Data:

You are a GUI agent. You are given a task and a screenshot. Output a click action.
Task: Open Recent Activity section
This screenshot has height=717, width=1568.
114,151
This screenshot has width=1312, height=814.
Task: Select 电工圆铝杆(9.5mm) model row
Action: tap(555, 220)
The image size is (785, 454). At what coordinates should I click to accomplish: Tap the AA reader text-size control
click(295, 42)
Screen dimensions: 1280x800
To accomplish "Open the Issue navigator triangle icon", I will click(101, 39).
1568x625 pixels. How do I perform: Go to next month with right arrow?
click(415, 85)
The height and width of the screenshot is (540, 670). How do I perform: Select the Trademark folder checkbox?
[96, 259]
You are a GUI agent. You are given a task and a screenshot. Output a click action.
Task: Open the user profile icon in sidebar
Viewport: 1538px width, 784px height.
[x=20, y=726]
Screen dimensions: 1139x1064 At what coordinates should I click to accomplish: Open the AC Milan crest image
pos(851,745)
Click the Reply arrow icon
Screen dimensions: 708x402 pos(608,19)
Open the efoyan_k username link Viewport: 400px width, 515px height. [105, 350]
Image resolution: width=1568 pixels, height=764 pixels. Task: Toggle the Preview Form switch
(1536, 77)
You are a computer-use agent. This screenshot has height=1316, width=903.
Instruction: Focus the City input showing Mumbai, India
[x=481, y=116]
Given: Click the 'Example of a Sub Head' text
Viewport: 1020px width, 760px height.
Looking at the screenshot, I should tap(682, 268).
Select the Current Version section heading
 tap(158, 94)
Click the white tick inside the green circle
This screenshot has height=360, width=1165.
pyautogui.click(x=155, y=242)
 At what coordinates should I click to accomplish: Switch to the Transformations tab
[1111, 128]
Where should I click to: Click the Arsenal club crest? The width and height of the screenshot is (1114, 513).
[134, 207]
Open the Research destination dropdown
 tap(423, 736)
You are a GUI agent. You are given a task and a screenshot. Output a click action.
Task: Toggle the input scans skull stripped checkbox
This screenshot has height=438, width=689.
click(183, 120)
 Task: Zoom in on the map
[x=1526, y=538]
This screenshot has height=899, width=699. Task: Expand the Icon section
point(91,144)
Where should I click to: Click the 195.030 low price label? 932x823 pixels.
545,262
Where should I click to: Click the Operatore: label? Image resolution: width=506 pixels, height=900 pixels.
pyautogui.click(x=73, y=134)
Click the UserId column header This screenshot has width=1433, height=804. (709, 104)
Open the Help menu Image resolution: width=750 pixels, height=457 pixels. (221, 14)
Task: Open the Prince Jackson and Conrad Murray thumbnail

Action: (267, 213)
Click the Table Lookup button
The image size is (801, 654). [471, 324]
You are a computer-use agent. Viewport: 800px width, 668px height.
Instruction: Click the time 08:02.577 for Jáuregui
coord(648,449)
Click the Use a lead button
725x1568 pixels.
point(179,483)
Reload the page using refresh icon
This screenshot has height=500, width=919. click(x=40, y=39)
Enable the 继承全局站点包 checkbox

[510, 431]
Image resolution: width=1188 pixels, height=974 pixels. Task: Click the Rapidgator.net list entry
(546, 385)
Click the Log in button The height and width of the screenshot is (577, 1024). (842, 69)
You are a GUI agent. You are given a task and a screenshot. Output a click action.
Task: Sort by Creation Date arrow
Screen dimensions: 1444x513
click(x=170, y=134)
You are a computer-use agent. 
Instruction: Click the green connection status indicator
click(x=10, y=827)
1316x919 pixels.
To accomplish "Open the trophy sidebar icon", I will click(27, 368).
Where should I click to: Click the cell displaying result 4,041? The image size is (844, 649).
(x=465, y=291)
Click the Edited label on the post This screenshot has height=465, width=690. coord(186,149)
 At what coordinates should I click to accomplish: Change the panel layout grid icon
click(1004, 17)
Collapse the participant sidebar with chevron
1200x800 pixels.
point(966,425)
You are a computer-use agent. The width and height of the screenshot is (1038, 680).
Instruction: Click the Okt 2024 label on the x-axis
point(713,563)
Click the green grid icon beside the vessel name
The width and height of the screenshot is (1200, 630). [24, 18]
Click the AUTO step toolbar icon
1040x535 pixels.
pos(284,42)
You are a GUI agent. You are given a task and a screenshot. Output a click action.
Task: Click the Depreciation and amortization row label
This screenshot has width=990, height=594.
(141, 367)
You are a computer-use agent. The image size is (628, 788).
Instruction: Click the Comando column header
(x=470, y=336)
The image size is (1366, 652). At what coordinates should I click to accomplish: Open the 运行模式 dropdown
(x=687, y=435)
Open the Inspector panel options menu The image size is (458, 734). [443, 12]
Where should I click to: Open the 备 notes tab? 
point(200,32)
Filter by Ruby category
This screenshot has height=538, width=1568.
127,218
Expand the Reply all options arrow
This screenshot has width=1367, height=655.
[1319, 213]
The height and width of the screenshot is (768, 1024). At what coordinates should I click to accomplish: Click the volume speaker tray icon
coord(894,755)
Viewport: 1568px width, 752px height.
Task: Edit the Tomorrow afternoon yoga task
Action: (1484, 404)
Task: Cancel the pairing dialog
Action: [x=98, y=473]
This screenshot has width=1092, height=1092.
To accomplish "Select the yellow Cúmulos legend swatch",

What the task requires:
Look for the string "menu" in the entries above. Copy every line that has it.

Solution to the problem:
Open the Help menu Image resolution: width=750 pixels, height=457 pixels. (221, 14)
Open the Inspector panel options menu The image size is (458, 734). [443, 12]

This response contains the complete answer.